Le fait est qu’aujourd’hui le trottoir appartient à tout le monde, excepté à celui qui en est le possesseur naturel, c’est-à-dire le piéton ; les marchands de fruits l’encombrent de leurs paniers, les marchands de porcelaine l’envahissent à demi par la plus ingénieuse des spéculations : vous ne pouvez passer près d’eux sans casser quelques flacons, quelques tasses ou quelques verres, et vous êtes forcé de payer ce que vous avez cassé ; c’est une manière de vendre qui en vaut bien une autre. Le chaland malgré lui est une des belles inventions de notre époque. Les commissionnaires ont une manière assez adroite d’attirer votre attention. Ils dorment sur le trottoir, les bras étendus, de sorte qu’on ne peut passer sans les heurter et sans tomber dans le ruisseau ; on est si couvert de boue qu’on n’ose plus se montrer : alors ils vont vous chercher un fiacre. Les obstacles terrestres ne sont pas les seuls qui poursuivent le piéton ; il y a encore la pluie des tapis : de neuf heures à midi, la poussière des maisons tombe sur vous de chaque fenêtre. Heureux encore lorsque la poussière tombe seule ! une de nos amies a reçu l’autre jour une paire de ciseaux sur son chapeau.
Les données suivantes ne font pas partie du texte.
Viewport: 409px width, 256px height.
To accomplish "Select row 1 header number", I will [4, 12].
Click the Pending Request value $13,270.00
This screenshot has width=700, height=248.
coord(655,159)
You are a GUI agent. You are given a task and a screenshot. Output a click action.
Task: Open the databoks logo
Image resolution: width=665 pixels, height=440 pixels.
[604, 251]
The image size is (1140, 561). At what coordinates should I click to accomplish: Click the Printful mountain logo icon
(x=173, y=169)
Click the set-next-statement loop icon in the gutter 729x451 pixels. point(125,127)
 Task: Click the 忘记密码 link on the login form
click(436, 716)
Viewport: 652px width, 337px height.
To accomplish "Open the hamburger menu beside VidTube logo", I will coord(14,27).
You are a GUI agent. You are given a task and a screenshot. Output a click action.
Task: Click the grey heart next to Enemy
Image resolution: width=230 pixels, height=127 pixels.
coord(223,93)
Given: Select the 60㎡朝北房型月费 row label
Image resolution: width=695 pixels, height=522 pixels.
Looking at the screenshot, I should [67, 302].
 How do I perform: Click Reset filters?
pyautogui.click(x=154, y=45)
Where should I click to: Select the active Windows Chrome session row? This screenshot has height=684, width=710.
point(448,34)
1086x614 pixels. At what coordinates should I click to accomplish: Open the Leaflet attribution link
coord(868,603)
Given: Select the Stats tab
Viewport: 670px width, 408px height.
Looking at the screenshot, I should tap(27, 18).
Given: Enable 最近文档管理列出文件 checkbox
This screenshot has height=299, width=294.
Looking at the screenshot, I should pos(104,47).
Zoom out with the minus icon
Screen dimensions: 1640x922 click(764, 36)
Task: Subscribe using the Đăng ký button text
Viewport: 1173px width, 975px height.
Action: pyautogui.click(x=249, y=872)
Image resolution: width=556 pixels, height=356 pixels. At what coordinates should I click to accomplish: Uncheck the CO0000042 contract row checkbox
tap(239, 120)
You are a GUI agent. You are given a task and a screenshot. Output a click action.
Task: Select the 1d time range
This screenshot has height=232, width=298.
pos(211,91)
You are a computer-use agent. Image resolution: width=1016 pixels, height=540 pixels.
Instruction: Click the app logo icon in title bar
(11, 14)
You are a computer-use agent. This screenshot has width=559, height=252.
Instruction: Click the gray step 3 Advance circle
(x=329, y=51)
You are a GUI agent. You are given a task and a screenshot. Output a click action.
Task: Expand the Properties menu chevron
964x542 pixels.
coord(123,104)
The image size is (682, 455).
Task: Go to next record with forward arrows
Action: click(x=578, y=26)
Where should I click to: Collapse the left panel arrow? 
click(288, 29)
C’étaient de fort jolis petits ciseaux anglais, que l’on cherche probablement dans tous les coins de la demeure, sans se douter que, détachés par une secousse des franges du tapis, ils sont venus se planter dans un magnifique chapeau de paille d’Italie.

Ne pourrait-on pas faire secouer ses tapis dans la cour ? Pourquoi faut-il que le piéton soit victime de tous les soins du ménage ? pourquoi donc semez-vous sa route des débris de votre festin ? pourquoi lui jetez-vous ainsi vos restes ? pourquoi lui faut-il marcher sur les côtes de vos melons, sur les écailles de vos huîtres, sur votre salade méprisée ? Que lui importe ce récit, ce menu vivant de votre repas ? Laissez-lui l’espace, c’est tout ce qu’il vous demande ; la rue est son empire, il y doit vivre en liberté. La rue est un chemin, ce n’est pas un asile ; la rue appartient à ceux qui y passent, et non pas à ceux qui l’habitent.